## Trecho do texto
____

Henry H. Knight III

Uma característica consistente dos movimentos wesleyanos, pentecostais e de santidade é o quão seriamente eles levaram a promessa escriturística de uma nova humanidade em Cristo. Eles estavam insatisfeitos com um evangelho que prometia perdão e uma vida após a morte feliz, deixando vidas nesta época essencialmente inalteradas. Wesley insistiu que a salvação é uma coisa presente, e seus seguidores e sucessores levaram isso a sério, procurando proclamar e experimentar essa salvação em toda a sua plenitude santificadora e capacitadora.

O que muitas vezes falta é a natureza eclesial desta visão. Eles não estavam apenas buscando transformação pessoal, mas a criação de novas comunidades caracterizadas pelo amor e comprometidas com a missão. Embora pudessem afirmar todas as quatro marcas clássicas da igreja – unidade, catolicidade, santidade e apostolicidade -, foram as duas últimas que atraíram sua atenção constante.

____

## Listagem fornecida

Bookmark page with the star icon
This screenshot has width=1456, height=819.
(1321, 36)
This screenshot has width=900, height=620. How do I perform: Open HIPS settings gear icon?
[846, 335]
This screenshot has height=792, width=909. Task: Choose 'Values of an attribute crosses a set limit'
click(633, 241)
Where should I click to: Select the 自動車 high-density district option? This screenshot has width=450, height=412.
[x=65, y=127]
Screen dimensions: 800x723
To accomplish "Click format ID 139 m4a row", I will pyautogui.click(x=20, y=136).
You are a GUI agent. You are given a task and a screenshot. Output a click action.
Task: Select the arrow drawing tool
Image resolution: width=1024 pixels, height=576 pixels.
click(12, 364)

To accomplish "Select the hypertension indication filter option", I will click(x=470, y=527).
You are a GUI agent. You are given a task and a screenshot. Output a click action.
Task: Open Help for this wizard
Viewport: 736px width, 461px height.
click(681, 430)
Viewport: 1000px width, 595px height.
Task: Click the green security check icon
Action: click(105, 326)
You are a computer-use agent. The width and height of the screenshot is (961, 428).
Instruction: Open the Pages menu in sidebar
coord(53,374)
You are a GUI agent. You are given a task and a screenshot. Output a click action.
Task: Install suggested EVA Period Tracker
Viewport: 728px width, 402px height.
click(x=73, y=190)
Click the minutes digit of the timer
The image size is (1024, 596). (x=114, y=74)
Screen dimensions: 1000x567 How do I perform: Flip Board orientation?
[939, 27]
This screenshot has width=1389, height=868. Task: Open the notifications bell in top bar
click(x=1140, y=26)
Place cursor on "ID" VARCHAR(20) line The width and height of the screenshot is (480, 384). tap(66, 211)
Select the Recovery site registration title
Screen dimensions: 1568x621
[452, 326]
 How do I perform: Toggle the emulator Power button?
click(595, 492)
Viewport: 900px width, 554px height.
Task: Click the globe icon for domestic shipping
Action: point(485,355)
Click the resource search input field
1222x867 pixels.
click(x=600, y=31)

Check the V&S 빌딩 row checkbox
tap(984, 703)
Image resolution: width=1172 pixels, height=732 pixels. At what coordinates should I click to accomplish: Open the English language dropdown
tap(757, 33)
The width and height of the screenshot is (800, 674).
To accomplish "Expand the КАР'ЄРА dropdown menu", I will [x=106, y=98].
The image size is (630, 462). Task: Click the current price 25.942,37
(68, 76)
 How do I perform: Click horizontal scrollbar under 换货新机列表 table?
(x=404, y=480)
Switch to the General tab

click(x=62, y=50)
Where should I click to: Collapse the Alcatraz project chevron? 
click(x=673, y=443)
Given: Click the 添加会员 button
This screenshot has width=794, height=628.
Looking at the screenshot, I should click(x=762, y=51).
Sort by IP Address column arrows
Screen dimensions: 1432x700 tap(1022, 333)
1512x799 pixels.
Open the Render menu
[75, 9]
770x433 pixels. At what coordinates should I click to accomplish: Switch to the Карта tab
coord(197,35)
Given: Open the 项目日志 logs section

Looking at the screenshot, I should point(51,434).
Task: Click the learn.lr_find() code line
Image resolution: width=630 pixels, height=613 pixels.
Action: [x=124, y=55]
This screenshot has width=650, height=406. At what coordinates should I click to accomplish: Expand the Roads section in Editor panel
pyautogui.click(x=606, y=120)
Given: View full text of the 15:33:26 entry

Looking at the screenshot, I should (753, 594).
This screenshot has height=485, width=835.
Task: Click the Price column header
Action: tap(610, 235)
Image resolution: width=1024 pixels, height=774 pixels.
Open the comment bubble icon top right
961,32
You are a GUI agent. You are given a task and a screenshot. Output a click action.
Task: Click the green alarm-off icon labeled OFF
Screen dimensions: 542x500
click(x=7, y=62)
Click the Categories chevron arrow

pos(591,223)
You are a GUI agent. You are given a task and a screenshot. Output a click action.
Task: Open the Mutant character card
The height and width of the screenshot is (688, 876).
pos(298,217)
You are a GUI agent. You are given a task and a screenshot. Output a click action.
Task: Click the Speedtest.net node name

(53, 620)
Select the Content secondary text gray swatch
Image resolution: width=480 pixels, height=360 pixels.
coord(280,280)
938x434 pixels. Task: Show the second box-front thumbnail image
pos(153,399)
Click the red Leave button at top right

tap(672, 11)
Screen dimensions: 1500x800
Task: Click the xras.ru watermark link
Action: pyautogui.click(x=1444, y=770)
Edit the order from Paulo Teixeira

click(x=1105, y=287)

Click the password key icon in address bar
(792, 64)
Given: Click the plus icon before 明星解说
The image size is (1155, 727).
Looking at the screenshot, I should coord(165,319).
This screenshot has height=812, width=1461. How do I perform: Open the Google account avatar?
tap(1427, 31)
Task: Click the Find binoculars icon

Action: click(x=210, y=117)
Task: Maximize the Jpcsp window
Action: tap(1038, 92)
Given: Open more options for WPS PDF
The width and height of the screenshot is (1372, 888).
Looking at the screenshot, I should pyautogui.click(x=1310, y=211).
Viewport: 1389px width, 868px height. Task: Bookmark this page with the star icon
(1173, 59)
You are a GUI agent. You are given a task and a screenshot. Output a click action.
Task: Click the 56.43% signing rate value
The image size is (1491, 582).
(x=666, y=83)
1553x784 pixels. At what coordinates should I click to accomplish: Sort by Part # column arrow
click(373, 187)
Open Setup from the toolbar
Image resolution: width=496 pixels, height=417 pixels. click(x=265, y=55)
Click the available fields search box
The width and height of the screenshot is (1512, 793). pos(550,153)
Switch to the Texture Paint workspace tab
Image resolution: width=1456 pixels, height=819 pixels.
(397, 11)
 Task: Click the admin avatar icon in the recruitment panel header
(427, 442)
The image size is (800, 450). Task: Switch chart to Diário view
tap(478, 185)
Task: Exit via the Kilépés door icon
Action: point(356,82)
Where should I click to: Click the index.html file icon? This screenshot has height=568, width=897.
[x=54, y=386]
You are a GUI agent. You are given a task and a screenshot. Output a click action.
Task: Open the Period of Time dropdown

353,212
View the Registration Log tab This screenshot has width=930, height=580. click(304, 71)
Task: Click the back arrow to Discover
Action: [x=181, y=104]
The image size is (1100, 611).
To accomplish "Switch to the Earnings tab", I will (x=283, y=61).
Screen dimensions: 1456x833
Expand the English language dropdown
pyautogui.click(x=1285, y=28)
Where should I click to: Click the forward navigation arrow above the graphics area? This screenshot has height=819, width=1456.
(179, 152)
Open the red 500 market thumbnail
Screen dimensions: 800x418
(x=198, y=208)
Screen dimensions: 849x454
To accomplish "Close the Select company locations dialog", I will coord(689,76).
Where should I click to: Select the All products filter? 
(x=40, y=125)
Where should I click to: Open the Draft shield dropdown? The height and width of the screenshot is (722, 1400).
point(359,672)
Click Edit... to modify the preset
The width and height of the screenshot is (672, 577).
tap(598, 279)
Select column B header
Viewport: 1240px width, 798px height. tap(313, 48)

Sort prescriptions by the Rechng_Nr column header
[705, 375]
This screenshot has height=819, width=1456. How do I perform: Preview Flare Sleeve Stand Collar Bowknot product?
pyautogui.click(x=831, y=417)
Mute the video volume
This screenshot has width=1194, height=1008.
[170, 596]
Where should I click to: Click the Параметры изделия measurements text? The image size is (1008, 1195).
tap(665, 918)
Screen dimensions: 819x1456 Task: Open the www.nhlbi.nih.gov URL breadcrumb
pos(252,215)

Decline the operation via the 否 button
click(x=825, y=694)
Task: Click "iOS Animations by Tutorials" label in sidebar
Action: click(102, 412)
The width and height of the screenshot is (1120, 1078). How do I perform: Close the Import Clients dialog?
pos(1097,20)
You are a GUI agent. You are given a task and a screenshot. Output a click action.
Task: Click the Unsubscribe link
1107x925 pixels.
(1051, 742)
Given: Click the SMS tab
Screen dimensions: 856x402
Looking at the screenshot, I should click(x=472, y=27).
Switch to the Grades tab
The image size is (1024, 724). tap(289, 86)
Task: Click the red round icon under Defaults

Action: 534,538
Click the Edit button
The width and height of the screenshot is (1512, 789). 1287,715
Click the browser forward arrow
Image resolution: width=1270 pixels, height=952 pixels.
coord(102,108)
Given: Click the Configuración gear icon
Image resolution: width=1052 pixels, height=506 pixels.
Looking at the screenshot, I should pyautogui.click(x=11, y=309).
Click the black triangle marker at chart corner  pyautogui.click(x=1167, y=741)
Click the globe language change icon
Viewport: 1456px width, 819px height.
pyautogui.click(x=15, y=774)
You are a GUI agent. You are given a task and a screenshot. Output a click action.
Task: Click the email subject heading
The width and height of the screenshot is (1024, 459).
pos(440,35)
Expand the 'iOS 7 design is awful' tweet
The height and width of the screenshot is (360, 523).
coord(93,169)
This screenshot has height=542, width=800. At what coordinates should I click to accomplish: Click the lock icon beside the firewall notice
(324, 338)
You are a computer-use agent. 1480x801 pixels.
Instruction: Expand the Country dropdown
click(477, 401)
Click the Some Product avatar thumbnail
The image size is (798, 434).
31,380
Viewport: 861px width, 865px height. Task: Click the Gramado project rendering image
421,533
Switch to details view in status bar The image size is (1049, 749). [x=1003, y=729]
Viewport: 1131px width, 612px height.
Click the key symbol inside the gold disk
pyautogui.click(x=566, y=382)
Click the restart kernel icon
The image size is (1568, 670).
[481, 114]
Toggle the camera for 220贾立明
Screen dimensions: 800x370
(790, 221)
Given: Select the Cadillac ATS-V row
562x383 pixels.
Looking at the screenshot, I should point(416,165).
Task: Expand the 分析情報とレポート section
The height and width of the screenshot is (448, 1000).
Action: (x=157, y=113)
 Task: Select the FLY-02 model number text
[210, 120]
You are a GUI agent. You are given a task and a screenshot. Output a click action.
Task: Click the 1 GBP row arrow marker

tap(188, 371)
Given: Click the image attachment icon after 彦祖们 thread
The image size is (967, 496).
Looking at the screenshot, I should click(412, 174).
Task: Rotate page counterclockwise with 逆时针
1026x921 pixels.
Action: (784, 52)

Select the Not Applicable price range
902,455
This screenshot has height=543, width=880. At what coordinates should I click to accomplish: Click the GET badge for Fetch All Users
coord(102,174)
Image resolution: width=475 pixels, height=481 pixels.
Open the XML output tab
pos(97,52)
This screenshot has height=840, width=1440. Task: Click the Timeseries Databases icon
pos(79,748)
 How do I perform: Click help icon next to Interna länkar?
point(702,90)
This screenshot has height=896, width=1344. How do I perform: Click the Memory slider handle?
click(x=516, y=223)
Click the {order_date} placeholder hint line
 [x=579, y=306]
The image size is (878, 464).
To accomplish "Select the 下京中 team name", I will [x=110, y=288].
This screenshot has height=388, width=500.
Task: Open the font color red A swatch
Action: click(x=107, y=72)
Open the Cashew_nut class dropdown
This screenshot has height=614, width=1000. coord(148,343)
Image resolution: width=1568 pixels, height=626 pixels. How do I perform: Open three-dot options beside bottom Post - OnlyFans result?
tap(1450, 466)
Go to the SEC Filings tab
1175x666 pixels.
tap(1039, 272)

____

## O que fazer
1 > Reescreva de forma mais breve o parágrafo do texto sobre os movimentos wesleyanos que começa com "Uma característica consistente", mantendo os fatos principais.
2 > Retome o texto sobre os movimentos wesleyanos logo após a última frase mostrada.

## Respostas abaixo
1 > Os movimentos wesleyanos, pentecostais e de santidade levaram muito a sério a promessa escriturística de uma nova humanidade em Cristo. Não se contentavam com um evangelho que oferecia perdão e uma vida feliz após a morte, mas deixava a vida atual essencialmente inalterada. Wesley insistia que a salvação é presente. Seus seguidores e sucessores buscaram proclamá-la e vivê-la em toda a sua plenitude santificadora e capacitadora.

2 >
A santidade pode ser vista como uma questão de recuperar o que foi perdido pela queda da humanidade no pecado, a restauração da imago Dei. Mas sempre foi mais que isso. Em última instância, seja na santificação pessoal ou na vida da igreja, a santidade foi um intervalo escatológico, uma manifestação da vida do reino vindouro no presente através do poder do Espírito Santo.

Sempre que essa santidade foi seriamente buscada e vivida, comunidades foram formadas, de certa forma, em desacordo com a cultura dominante. Estar verdadeiramente “em Cristo” tinha implicações concretas para o que era valorizado e como as pessoas se relacionavam com os outros tanto dentro como fora da igreja. Para John Wesley, o amor a Deus e ao próximo significava um afastamento da aquisição e do consumo para vidas orientadas pelo compartilhamento mútuo, generosidade e compaixão pelos outros. Para Richard Allen, isso significava comunidades de igualdade racial. Para Phoebe Palmer, significava que tanto os filhos quanto as filhas profetizariam. Para B. T. Roberts significava igrejas que se recusavam a distinguir pessoas por classe ou riqueza, exceto por manifestar o cuidado especial de Deus pelos pobres. Para William Seymour, significava uma unidade em Cristo que poria fim às barreiras entre raça, classe e nacionalidade.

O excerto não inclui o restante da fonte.